Ainsi, aucune surprise lorsque Axa, chef de file de la Net-Zero Insurance Alliance, et les principales banques françaises à travers leur fédération se contentent d’annoncer des demi-mesures sur le climat, qui les autorisent toujours à soutenir plus de la moitié des nouveaux projets pétro-gaziers aujourd’hui sur la table. L’idée selon laquelle la finance privée est sur le pont, mobilisée pour sauver la planète face à l’urgence climatique, est donc un leurre. Il est plus qu’urgent que les gouvernements se mobilisent pour réguler les flux financiers. Or cela patine aussi du côté de la finance publique.

La France, mauvaise élève

Si, il y a six ans, la France s’imposait comme une référence dans la décarbonation des flux financiers, en étant notamment la première à arrêter ses soutiens publics au charbon, la tendance s’inverse. Elle a brillé par son absence de la plus importante des annonces faites la semaine dernière à Glasgow : l’engagement de vingt pays à ne plus soutenir le développement de nouveaux projets d’énergies fossiles à l’étranger, pétrole et gaz compris. Cet engagement historique a été pris par le Royaume-Uni, les États-Unis ou encore le Canada. S’il manque la Chine, le Japon et la Corée du Sud, tous trois gros pourvoyeurs de financements au pétrole et au gaz, c’est bien l’absence de la France qui détonne.

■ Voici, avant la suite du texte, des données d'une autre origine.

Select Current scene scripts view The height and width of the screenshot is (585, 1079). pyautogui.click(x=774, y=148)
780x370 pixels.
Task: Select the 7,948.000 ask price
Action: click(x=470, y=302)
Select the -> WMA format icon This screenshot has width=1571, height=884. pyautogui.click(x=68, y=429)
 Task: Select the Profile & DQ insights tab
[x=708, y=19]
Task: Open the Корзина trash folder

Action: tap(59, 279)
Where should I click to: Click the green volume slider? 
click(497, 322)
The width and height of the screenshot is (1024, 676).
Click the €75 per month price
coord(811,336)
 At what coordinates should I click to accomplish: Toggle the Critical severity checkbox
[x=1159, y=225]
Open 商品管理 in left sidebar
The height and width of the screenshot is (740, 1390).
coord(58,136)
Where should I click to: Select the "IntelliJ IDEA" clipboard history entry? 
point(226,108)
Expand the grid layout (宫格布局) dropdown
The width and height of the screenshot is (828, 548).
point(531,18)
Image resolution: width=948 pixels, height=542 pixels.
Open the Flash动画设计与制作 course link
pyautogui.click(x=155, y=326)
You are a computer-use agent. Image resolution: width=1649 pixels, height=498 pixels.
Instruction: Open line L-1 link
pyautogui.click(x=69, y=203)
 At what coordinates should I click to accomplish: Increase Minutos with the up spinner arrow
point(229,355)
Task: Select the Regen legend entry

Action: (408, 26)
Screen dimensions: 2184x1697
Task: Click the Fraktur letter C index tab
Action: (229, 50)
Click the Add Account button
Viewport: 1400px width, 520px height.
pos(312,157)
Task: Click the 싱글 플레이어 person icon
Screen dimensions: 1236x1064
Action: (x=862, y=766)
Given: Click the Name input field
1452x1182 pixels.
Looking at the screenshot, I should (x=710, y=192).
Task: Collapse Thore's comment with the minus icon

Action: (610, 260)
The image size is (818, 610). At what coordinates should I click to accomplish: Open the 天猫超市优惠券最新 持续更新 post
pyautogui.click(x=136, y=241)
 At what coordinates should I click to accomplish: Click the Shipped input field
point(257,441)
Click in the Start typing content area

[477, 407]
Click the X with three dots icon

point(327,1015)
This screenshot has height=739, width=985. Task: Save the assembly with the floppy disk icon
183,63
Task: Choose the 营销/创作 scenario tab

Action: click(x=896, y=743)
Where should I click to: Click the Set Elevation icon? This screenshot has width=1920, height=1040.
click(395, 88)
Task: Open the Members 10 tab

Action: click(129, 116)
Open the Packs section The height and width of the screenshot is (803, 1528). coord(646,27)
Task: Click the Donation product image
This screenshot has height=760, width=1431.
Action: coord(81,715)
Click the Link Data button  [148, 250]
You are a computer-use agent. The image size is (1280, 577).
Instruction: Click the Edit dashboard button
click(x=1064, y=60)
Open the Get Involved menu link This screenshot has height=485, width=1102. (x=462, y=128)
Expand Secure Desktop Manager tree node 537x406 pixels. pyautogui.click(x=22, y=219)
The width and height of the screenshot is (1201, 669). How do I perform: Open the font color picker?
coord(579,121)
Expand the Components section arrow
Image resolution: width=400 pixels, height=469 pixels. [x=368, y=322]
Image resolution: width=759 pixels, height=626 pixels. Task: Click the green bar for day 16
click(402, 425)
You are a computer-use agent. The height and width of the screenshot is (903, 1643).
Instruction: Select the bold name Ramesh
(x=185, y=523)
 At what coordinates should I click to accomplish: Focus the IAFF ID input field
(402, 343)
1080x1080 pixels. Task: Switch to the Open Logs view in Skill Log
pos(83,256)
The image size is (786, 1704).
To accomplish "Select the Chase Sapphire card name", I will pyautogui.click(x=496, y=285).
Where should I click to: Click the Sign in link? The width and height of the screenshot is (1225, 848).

Certains noteront à juste titre que, si la France a refusé de signer, ce n’est pas le cas de l’Agence française de développement. Les blocages sont donc à chercher du côté des aides à l’export accordées par Bpifrance pour le compte du Trésor. Avec des positions pro-gaz, la France autorise le soutien à de nouveaux projets gaziers jusqu’en 2035, y compris au cœur de l’Arctique. En première ligne des bénéficiaires, se trouvent l’entreprise parapétrolière Technip et la patronne de l’énergie française TotalEnergies. La Banque publique d’investissement les aide à obtenir des contrats pour des projets ultra-risqués, des aberrations tant économiques que climatiques qui, sans ces garanties publiques, ne pourraient sécuriser des financements privés.

Ce n’est malheureusement que le dernier fait d’armes de la position pro-gaz de la France. Il y a dix jours, une note blanche a été envoyée à la Commission européenne afin de plaider pour l’intégration du gaz et du nucléaire dans la taxonomie verte. Tout laisse à penser que la note provient de la France et a été envoyée avec l’assentiment de près d’une dizaine d’États membres, principalement d’Europe de l’Est. De quoi laisser songeurs ceux qui pensent que c’est dans un souci de sauver le climat que la France prône le déploiement d’une flotte nucléaire. Son soutien aussi fervent au gaz, énergie fossile dont le développement est incompatible avec les objectifs climatiques de l’Union européenne et l’impératif de décarbonation de notre production d’électricité à l’horizon 2035, souligne une tout autre réalité. Ajoutés à la démission de la France en matière de régulation des activités des banques, assureurs et investisseurs privés, ces agissements montrent que notre pays, hier hôte de la COP 21, a bel et bien rendu son tablier sur le climat.

Lucie Pinson est fondatrice et directrice de Reclaim Finance, association affiliée aux Amis de la Terre France.